How has NO ONE been talking about the new piece of legislation about to go under consideration?!?!? HR699, if passed, will ban the selling or buying of ALL exotic pets not native to the state of Florida. This ranges from sugar gliders, to most snakes, to hamsters, to the simple beta fish! This bans them all people. Reptiles, birds, mammals, amphibians, invertebrates, and, of course, suggies. And it does not matter if the animal is captive bred. All CB and WC exotics will be illegal! Why has no one been talking about this here? This is not simply a ban on all animals being sold. HR699 will allow all legally purchased and owned animals before it to be kept by the owners, but they will be illegal to import, export, sell, buy, or transfer them over state lines. And you would never be able to get anymore if the species of animal you are after is deemed potentially harmful to the environment or ecosystem.

This is happening because of a problem that is going on right here in Florida. You see, uneducated and generally, for lack of a better word, stupid people sometimes decide to get burmese pythons thinking they can care for their size and requirements. When they, eventually and surely, get too big for them to continue caring for, they LET THEM GO!!!! How can you just let an innocent animal go?! Its beyond me. Anyway, the Everglades really agree with these animals, and they are now invading the ecosystem and competing with alligators for food.

Please!

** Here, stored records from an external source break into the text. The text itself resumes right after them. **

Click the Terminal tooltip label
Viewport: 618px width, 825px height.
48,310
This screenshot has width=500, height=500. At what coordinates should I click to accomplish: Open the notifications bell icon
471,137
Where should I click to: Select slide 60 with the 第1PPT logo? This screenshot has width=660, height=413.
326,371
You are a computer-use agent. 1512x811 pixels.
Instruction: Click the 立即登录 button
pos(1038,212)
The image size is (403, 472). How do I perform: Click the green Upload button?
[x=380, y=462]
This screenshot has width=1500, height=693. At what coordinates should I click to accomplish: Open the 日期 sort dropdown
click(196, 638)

Let the legislation know that they CANNOT do this. They cannot punish all of us for the mistakes of others. We need more regulation, not total banning! Call, write, e-Mail, march. LET YOUR VOICE BE HEARD! Stop HR669!!!

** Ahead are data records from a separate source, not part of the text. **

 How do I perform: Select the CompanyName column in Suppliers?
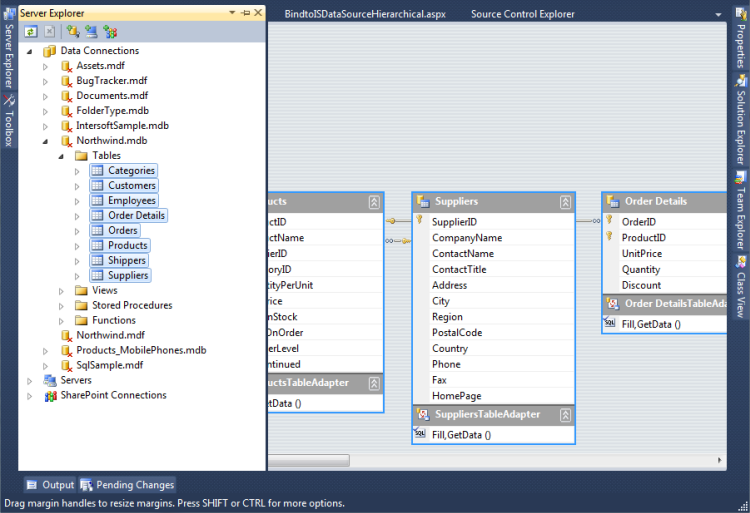coord(467,238)
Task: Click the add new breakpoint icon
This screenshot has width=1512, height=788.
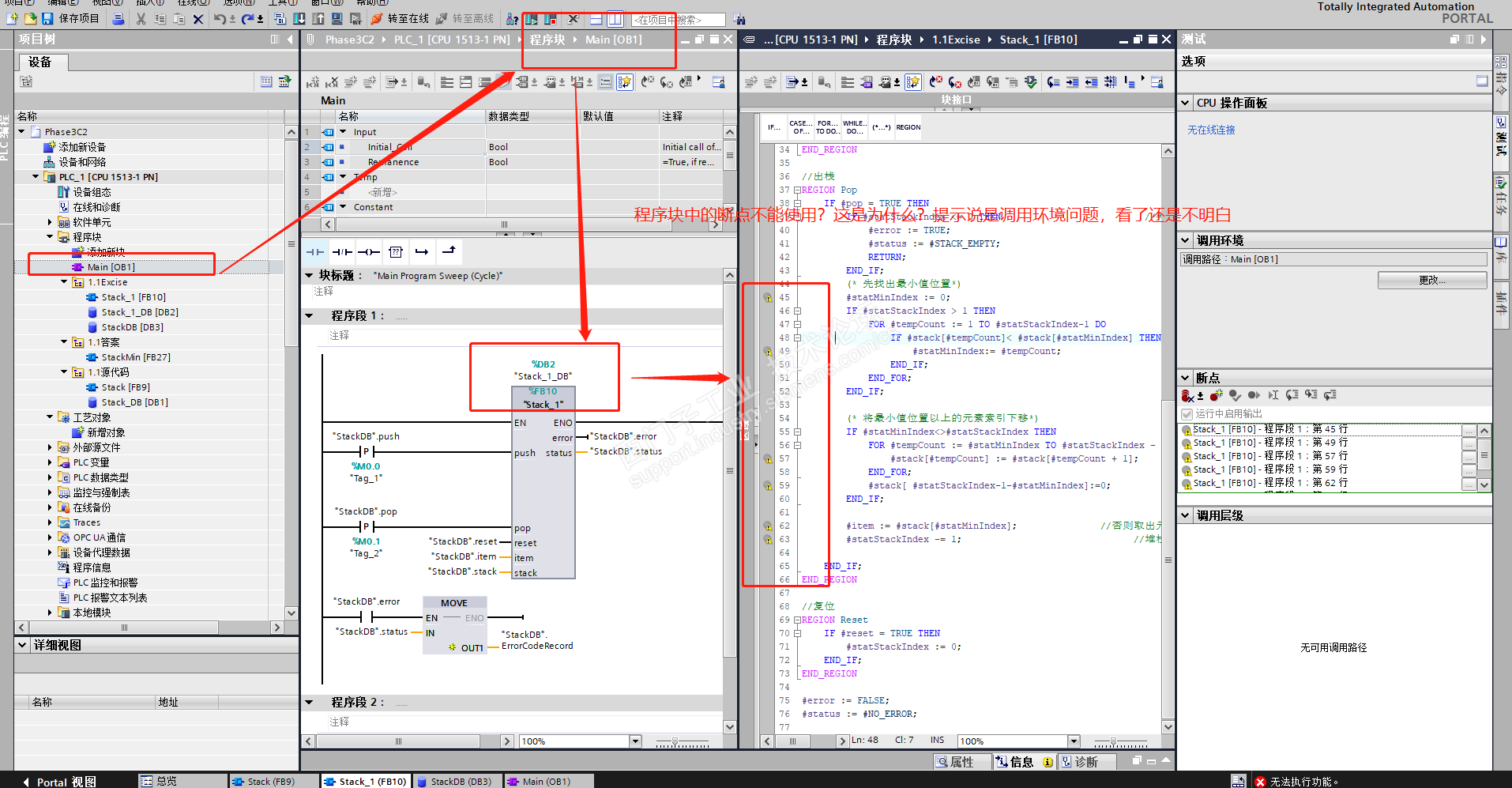Action: (x=1216, y=395)
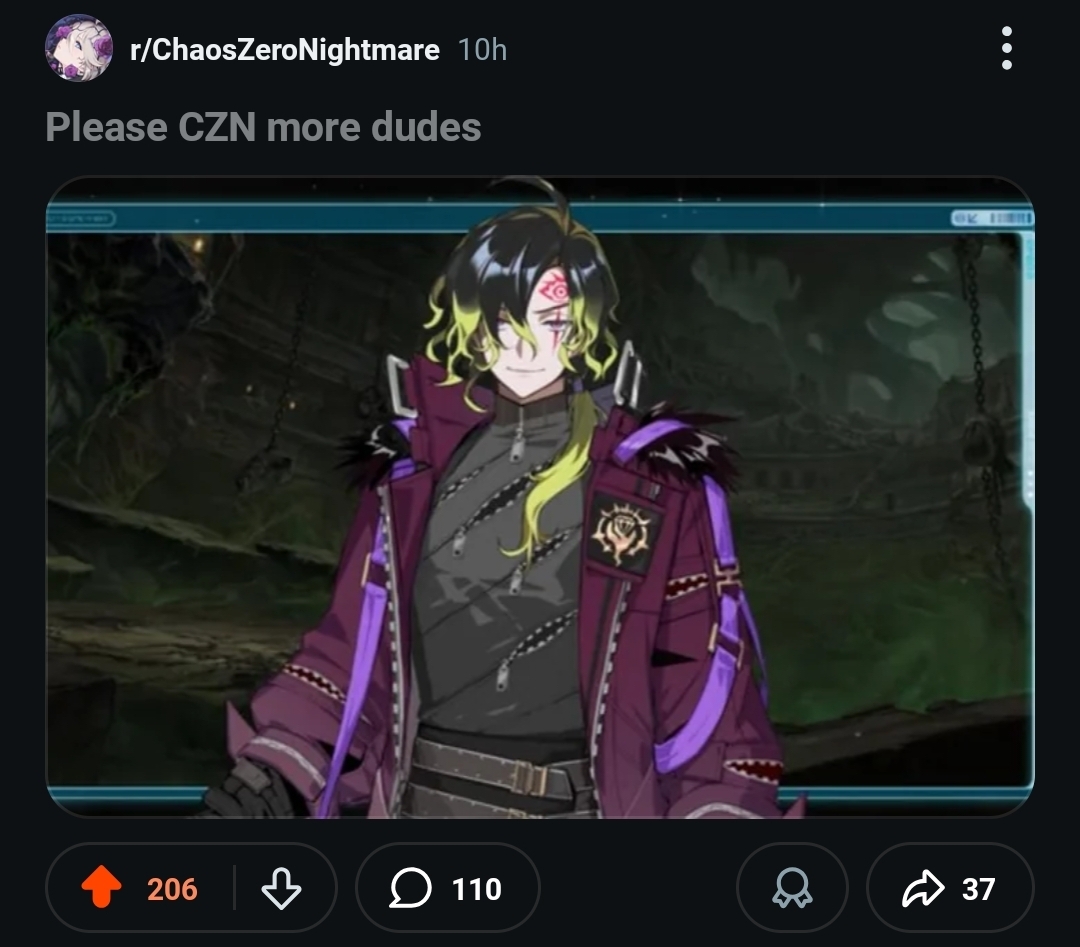Open the ChaosZeroNightmare subreddit avatar

pos(79,48)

The HR669 will be taken under consideration on April 23 by 15 congressmen

For more information:
Full Explanation- http://frwebgate.access.gpo.gov/cgi-bin ... ih.txt.pdf

Pijac- http://www.pijac.org/i4a/pages/index.cfm?pageid=504

State Representatives: 
House- https://writerep.house.gov/writerep/welcome.shtml

Congress- http://www.congress.org/congressorg/home/

If this gets passed, all exotic animals will never be sold again. No imports or exports, and no transporting over state lines. STOP THIS FROM BEING PASSED!!!


----------



## hedgieluver (Feb 18, 2009)

first of all:
it says its only for flordia!!!!


debyc08 said:


> HR699, if passed, will ban the selling or buying of ALL exotic pets not native to the state of _*Florida.*_


and 2nd of all, there is already a thread on this, under travel.


----------



## debyc08 (Dec 18, 2008)

i know , but ITS ALL OF THE US!!!!!!!! you can read it on the link, i copied what someone else wrote!!!!!!!!! check it out, its also ALL over youtube!!!!!!


----------



## hedgieluver (Feb 18, 2009)

but it also says it will be allowed, if it cant or wont do harm to the earth, humans, or other organisms.


----------



## kandyhedgie (Mar 23, 2009)

Strange that they generalized problems with pythons to the rest of exotic animals...


----------



## LizardGirl (Aug 25, 2008)

We already have a thread on this: viewtopic.php?f=2&t=2005


----------



## hedgieluver (Feb 18, 2009)

yea i thot we did, plus on the original 1, sum 1 stated or anyother animlas that the secretary considers common, and domesticated!!!!!!!!!!!!


----------



## hedgieluver (Feb 18, 2009)

when will we hear anything further on this, any ideas????


----------